**Extracted information**
########################################
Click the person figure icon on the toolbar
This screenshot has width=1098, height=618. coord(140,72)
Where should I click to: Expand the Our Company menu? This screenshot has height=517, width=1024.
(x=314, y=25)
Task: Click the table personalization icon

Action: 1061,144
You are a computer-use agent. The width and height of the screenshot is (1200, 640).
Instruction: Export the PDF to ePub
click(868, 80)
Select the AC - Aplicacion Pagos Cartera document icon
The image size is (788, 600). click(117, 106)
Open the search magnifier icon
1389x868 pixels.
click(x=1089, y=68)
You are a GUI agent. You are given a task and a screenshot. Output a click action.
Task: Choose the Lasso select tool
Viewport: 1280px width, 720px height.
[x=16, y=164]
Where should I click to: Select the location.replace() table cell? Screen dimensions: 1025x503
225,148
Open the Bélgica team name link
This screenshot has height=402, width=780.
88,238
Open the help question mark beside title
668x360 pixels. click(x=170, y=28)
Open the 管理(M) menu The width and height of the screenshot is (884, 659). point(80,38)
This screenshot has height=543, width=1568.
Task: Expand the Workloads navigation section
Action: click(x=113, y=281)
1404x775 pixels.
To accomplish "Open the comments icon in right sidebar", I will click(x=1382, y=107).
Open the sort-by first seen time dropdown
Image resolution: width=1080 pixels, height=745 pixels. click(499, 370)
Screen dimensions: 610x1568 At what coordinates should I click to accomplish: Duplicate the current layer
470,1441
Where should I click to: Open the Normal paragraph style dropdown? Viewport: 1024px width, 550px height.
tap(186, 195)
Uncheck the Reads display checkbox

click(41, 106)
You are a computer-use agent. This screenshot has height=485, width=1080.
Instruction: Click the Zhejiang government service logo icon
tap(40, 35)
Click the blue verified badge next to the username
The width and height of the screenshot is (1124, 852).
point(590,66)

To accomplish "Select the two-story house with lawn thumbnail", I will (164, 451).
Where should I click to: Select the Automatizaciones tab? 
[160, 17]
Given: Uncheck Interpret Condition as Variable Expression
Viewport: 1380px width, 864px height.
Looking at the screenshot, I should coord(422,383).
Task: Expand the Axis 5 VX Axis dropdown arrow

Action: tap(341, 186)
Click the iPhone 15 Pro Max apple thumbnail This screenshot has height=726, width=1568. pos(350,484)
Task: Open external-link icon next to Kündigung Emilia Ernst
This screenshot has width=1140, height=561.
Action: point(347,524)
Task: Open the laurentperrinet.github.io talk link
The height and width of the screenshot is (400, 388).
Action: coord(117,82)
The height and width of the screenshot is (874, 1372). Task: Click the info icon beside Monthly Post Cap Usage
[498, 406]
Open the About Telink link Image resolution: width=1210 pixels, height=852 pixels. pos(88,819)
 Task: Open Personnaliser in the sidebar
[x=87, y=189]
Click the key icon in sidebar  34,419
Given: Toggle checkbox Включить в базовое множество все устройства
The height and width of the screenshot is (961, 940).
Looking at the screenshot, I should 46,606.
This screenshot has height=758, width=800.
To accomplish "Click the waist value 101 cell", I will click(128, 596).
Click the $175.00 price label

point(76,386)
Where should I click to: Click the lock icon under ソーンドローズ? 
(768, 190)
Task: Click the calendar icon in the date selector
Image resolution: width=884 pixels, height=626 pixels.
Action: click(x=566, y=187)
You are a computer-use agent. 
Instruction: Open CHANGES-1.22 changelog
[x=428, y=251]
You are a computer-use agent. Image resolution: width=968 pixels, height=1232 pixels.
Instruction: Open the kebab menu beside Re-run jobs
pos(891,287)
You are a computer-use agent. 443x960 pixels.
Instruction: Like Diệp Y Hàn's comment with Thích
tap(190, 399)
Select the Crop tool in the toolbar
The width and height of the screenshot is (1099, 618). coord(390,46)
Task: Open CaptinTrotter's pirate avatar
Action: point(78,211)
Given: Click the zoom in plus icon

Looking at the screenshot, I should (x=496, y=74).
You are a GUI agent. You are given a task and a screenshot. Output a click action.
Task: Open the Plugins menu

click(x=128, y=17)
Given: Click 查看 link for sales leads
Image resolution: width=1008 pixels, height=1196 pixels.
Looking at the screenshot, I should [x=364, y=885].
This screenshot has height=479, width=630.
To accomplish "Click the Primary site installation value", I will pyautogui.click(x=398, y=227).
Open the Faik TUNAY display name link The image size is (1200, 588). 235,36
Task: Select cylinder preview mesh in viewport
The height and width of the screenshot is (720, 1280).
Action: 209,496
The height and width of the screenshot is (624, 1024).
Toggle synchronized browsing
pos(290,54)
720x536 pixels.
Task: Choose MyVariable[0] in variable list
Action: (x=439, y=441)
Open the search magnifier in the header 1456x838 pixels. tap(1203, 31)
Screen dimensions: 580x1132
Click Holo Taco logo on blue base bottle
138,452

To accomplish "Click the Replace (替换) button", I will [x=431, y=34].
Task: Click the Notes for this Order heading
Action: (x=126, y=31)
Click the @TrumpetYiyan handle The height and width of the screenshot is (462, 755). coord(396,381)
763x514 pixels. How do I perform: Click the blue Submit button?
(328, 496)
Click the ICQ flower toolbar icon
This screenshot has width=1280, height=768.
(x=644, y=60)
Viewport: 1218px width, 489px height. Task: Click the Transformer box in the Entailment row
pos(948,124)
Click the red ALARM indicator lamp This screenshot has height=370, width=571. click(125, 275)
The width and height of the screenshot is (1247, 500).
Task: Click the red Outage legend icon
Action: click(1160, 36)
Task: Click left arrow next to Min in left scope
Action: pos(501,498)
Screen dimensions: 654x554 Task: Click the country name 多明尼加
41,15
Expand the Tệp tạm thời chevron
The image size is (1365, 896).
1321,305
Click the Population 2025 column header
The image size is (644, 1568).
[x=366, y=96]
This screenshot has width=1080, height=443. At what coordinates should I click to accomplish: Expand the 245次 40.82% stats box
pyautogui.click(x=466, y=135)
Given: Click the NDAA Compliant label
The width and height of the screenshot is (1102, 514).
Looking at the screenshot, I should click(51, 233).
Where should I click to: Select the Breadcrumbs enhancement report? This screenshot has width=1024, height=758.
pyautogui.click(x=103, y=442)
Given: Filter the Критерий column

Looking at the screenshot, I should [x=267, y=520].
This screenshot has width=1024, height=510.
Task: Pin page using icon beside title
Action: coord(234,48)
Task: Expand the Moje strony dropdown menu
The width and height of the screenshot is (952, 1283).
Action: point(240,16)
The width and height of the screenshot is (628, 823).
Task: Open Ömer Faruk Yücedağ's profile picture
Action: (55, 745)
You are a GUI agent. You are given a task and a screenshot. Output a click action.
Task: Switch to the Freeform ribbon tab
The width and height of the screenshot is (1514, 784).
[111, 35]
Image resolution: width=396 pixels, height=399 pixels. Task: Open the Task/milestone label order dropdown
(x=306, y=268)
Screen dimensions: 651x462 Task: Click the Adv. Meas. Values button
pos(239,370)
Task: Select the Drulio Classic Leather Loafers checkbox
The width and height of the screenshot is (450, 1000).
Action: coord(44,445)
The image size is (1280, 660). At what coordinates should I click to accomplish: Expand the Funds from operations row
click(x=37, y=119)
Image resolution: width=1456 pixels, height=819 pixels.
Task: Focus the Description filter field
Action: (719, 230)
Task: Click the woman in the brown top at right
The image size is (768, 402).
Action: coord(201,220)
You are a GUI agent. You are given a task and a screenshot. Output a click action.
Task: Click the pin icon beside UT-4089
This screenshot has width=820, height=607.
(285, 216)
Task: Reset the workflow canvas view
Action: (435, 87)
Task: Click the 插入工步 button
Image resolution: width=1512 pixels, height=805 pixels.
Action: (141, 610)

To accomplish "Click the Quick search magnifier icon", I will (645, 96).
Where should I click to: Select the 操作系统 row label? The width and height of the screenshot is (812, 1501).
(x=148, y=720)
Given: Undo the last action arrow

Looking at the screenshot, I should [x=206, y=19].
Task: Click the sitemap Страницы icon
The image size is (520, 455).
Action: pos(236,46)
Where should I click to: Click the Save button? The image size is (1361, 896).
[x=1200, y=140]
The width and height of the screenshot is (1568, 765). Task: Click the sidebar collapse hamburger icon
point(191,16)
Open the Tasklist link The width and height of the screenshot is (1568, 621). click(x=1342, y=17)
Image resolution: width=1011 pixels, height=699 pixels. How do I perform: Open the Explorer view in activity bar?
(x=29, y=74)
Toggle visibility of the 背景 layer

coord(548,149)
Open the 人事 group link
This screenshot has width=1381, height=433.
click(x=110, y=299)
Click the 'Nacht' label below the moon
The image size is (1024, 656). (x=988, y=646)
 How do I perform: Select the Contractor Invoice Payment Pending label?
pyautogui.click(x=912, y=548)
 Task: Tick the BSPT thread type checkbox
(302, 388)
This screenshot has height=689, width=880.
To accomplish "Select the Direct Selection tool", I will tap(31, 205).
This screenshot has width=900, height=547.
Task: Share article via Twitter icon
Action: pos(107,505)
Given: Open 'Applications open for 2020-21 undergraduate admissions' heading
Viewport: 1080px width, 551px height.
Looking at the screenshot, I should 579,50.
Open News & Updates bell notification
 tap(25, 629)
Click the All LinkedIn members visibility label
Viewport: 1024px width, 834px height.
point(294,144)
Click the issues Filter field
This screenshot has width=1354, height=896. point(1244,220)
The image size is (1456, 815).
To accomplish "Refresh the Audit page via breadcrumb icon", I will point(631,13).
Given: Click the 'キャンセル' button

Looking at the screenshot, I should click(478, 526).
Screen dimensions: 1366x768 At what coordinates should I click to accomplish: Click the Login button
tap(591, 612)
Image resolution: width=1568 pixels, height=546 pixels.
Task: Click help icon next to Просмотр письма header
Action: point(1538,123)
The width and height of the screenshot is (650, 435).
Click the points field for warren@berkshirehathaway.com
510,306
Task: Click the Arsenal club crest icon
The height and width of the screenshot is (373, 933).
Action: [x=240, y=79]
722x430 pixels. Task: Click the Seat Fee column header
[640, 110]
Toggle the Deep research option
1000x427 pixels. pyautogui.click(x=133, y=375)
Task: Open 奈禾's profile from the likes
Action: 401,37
########################################
**What is being asked**
Copy each line of the listing that holds the word "right".

**Written solution**
To accomplish "Open the comments icon in right sidebar", I will click(x=1382, y=107).
Task: Click the woman in the brown top at right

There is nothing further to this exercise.